Strengths: - Wide stakeholder inclusion ensures diverse perspectives (patients, surgeons, allied health professionals). - Rigid adherence to established consensus-building methodology. - The scale of participation (153 individuals across 16 countries) and structured Delphi rounds followed by a consensus meeting reflect robust procedural rigor. - A focused categorization of outcomes into clinically meaningful domains is pragmatic.
Weaknesses: - No formal validation of the selected outcomes in prospective cohorts—feasibility and sensitivity remain theoretical. - Regional representation appears skewed toward academic centers in high-income countries; the extent to which the COS reflects the realities of resource-limited settings is unclear. - The study refrains from discussing any potential conflicts between patient-centered outcomes and those favored by clinicians, nor does it address the weighting or prioritization of these 20 outcomes. - Lack of granularity in reporting stakeholder-specific scoring trends reduces interpretability of consensus dynamics.

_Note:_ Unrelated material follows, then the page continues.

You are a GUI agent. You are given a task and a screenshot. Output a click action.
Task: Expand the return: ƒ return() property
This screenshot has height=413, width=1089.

Final Verdict: Solid methodology but lacks immediate translational validation. It is an important foundational step for future research standardization, though not yet a clinical tool. A validation phase in real-world clinical trials is critical.
Takeaway for Practicing Neurosurgeons: Begin familiarizing yourself with the COAST COS as a reporting standard, especially when engaging in clinical research on cranioplasty. It does not yet influence clinical decision-making directly.
Bottom Line: Methodologically sound initiative establishing a consensus-based framework for cranioplasty outcomes, but clinical adoption will hinge on future validation studies.